NY Times: Making Sense of Elevated Stock Market Prices

Shares are very expensive, but so are bonds. Even at current prices, the economist Robert J. Shiller says, it is reasonable to keep some wealth in stocks.

By Robert J. Shiller, March 5, 2021

The stock market is already quite expensive. That is evident when you compare current stock valuations with those from previous eras.

But it is also true that stock prices are fairly reasonable right now.

That seemingly contradictory conclusion arises when you include other important factors: interest rates and inflation, which are both extremely low.

Examined on their own, stock valuations are at giddy levels, yet they are far more attractive when viewed side by side with bonds.

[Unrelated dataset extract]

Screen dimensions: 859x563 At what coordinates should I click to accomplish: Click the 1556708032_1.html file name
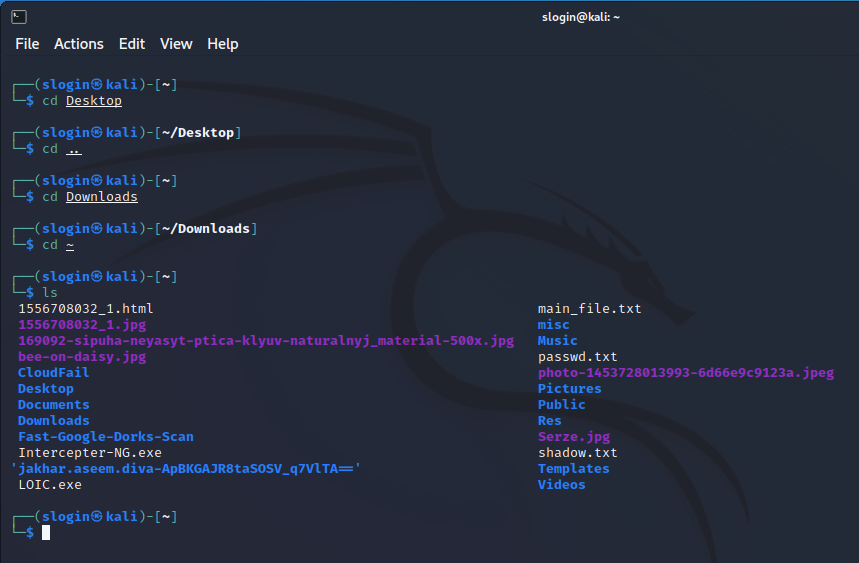86,309
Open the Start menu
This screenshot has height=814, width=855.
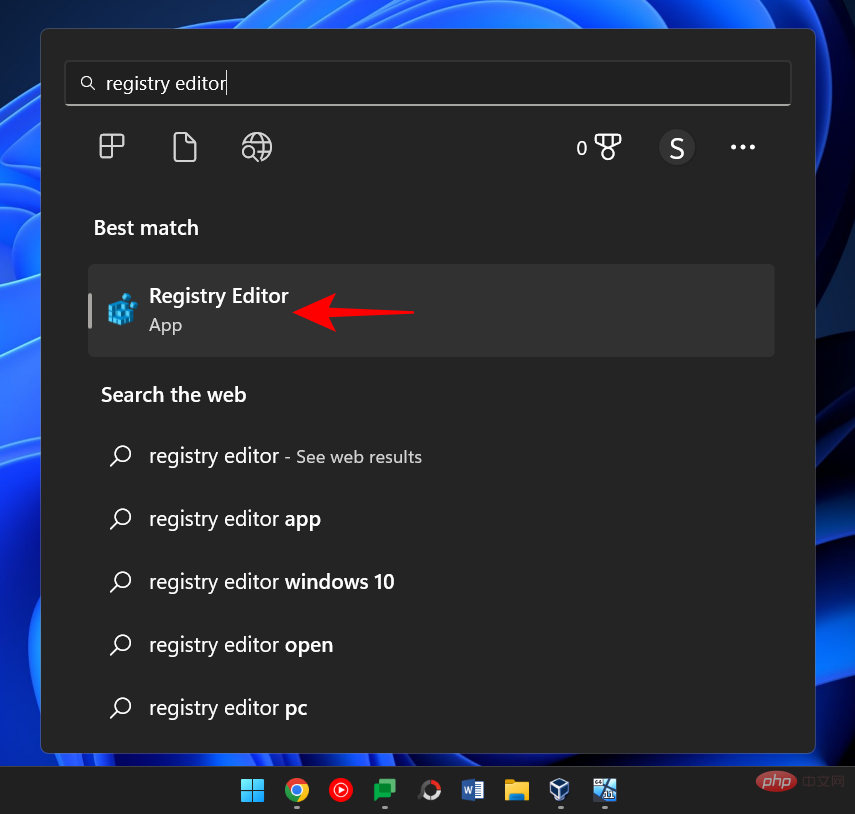point(253,790)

That’s why it is so hard to determine whether the stock market is dangerously high or a relative bargain.

Consider that the S&P 500 index of U.S. stock prices has repeatedly set records over the past year, while a measure that I helped to create, the CAPE ratio for the S&P 500, is also at high levels.

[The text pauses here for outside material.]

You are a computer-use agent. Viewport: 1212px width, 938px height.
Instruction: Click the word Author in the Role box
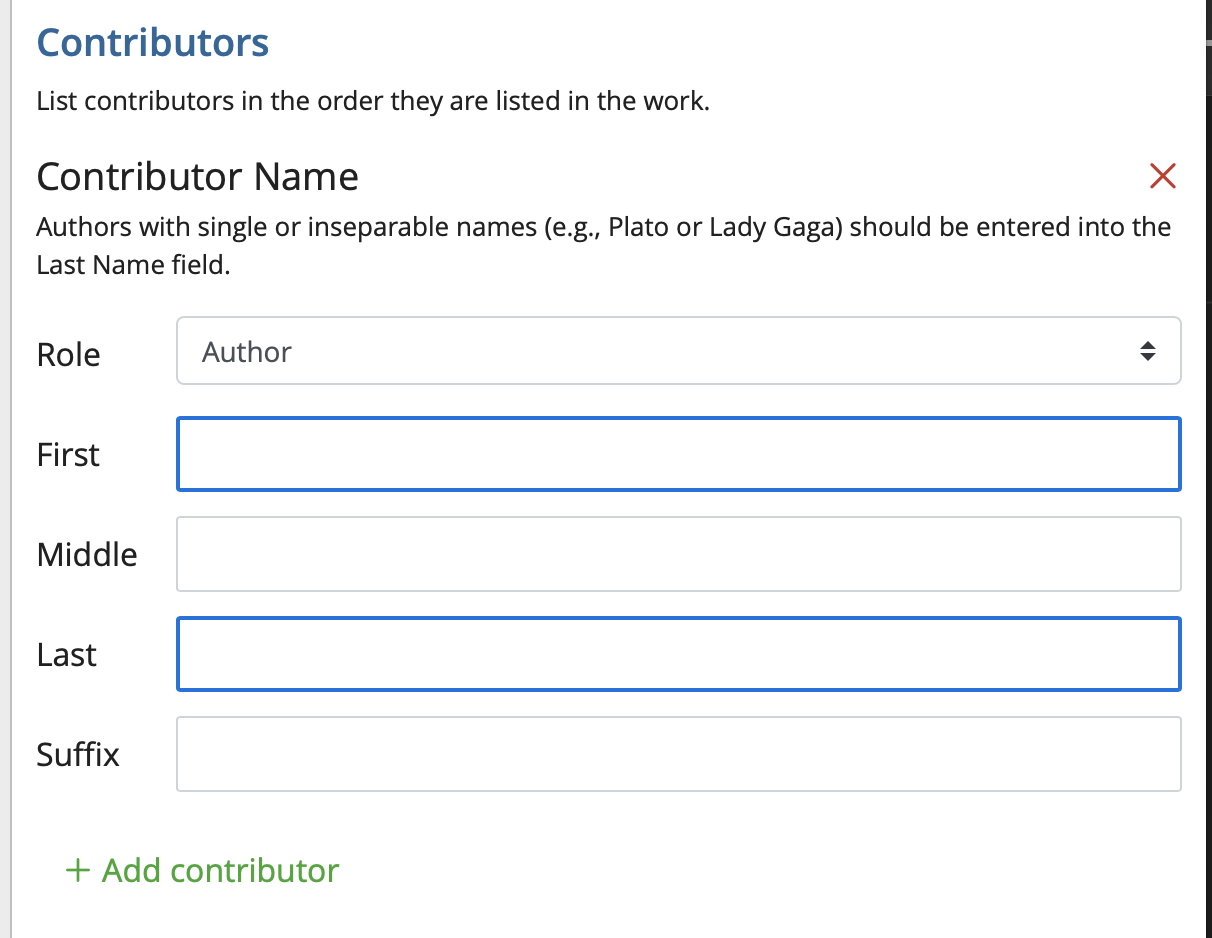coord(247,352)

In my view, the CAPE ratio is the more important of these two measures of overpricing because it corrects for inflation and long-term corporate earnings. John Campbell, now at Harvard University, and I defined CAPE in 1988. This is a bit technical, but please bear with me: The numerator is the stock price per share corrected for consumer price inflation, while the denominator is an average over the last 10 years of corporate reported earnings per share, also corrected for inflation.